YOUR OBJECTIVE → Please decide whether each statement agrees with the passage on mild gestational diabetes: 1. Treating mild GDM during pregnancy lowered BMI in 4- to 5-year-olds. 2. Macrosomia at birth was lower in the intervention group than in the control group. 3. The study had data on child behaviors. Answer yes or no for each and quote the words of the passage that settle it.

DOCUMENT PASSAGE →
┄┄┄┄┄┄┄┄┄┄┄┄┄┄┄┄┄┄┄┄

In this follow-up study of children whose mothers participated in a randomized controlled trial, we did not find that treatment of mild GDM during pregnancy reduced BMI in 4- to 5-year-olds even though macrosomia at birth was substantially lower in the intervention group than the control group. Statistical power was adequate. The multivariable-adjusted effect estimate for BMI Z score was 0.08 with a lower 95% confidence limit of −0.29. Thus we effectively ruled out any reduction in BMI greater than one-fourth to one-third of SD, which equates to only 0.3–0.4 kg/m2 (also about 0.3–0.4 kg) for the average 4- to 5-year-old boy or girl whose BMI is in the range of 16–17 kg/m2.
Given that animal experiments and many observational studies suggest that GDM may cause offspring obesity, it is natural to wonder why the results of this study were null. Observational studies may overestimate treatment effects because of confounding; minimizing confounding is the principal reason for doing randomized trials. Because all mothers in ACHOIS had mild GDM, we could not assess the effect of treatment of more severe GDM, which might be necessary to program offspring obesity. Another possibility is that postnatal factors that determine a child's height and weight, such as diet and physical activity, overwhelm any effects of treating GDM during pregnancy. We did not have data on child behaviors to assess this possibility.

┄┄┄┄┄┄┄┄┄┄┄┄┄┄┄┄┄┄┄┄

DATA FOR REVIEW →

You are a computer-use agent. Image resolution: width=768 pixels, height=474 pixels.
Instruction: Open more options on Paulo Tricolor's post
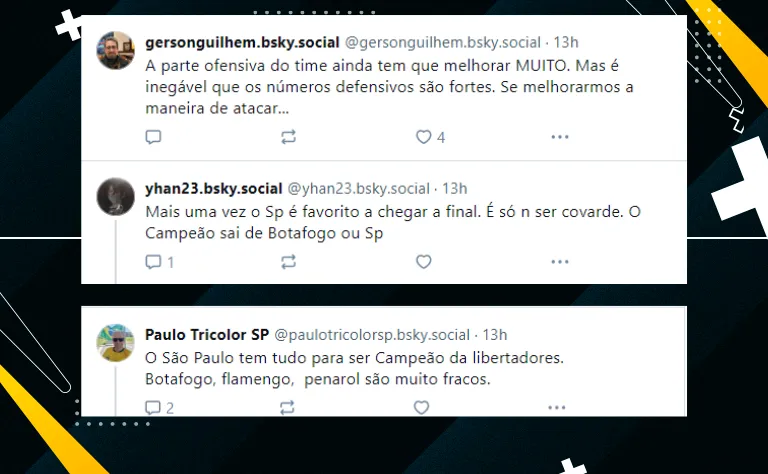[x=557, y=407]
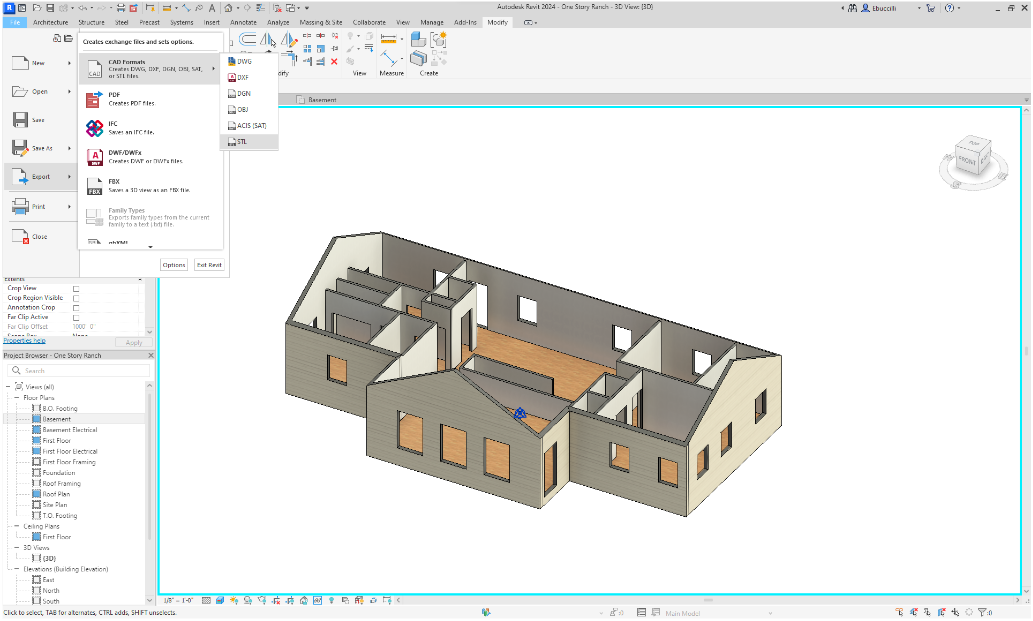1033x621 pixels.
Task: Toggle the Sun Path icon in view bar
Action: (234, 600)
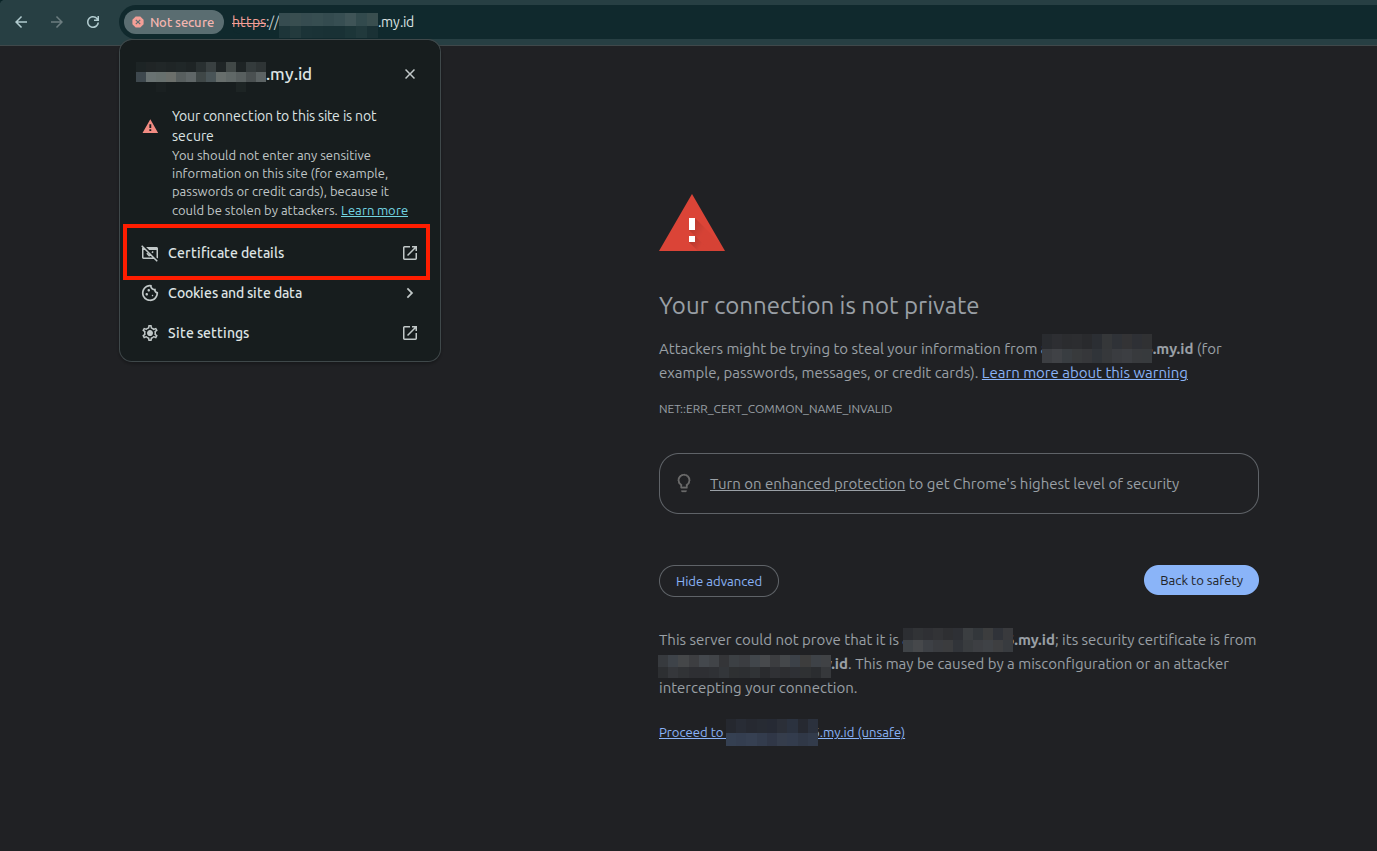The height and width of the screenshot is (851, 1377).
Task: Click the Back navigation arrow
Action: coord(21,21)
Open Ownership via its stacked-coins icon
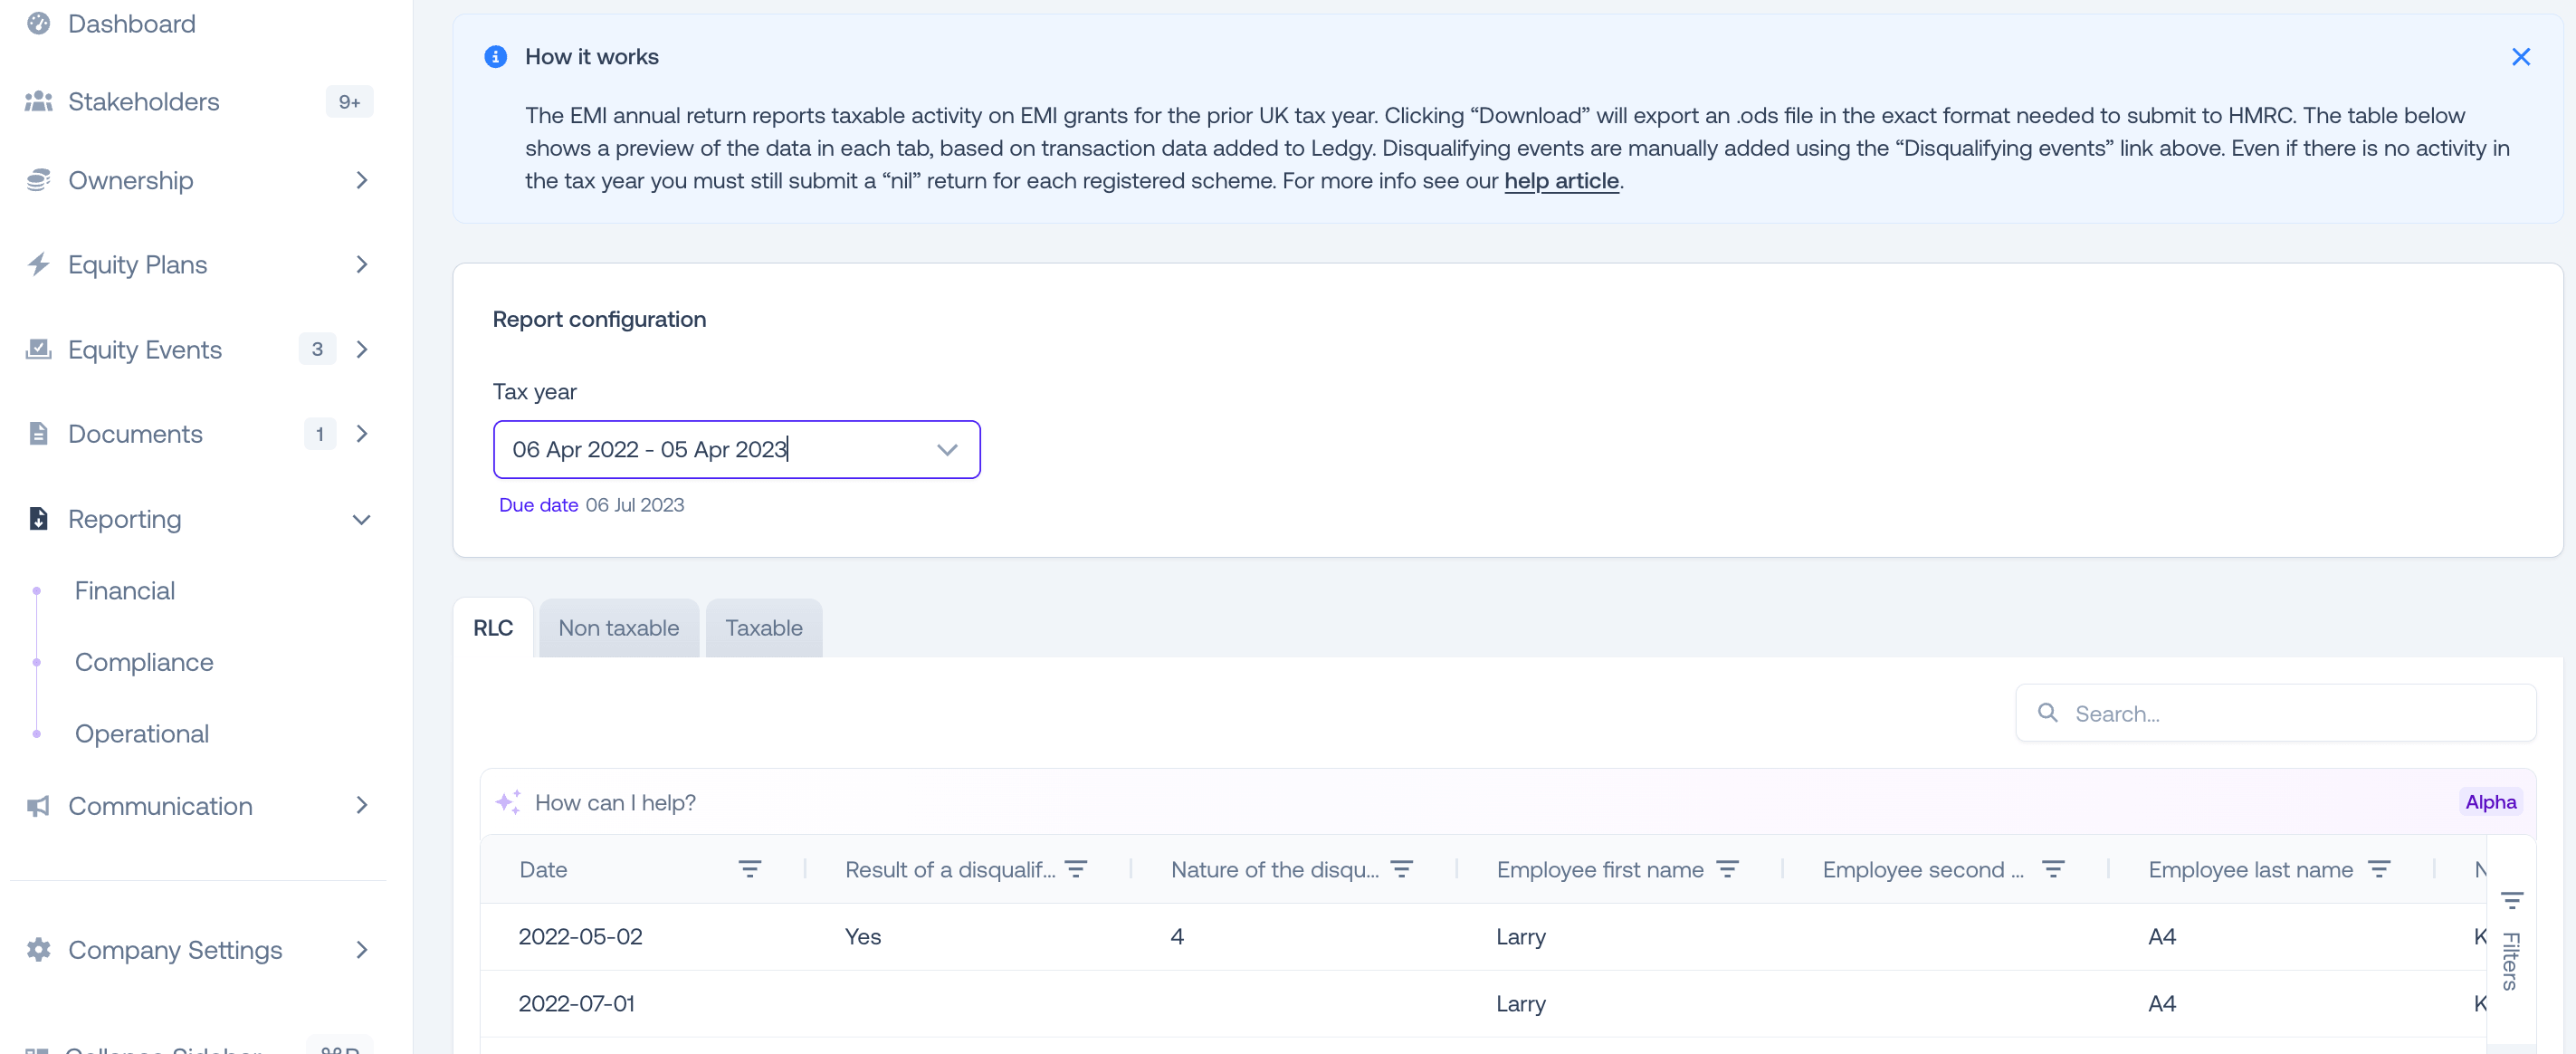This screenshot has height=1054, width=2576. (39, 180)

┄┄┄┄┄┄┄┄┄┄┄┄┄┄┄┄┄┄┄┄

RESPONSE TO THIS TASK →
1. No: "we did not find that treatment of mild GDM during pregnancy reduced BMI in 4- to 5-year-olds"
2. Yes: "macrosomia at birth was substantially lower in the intervention group than the control group"
3. No: "We did not have data on child behaviors to assess this possibility."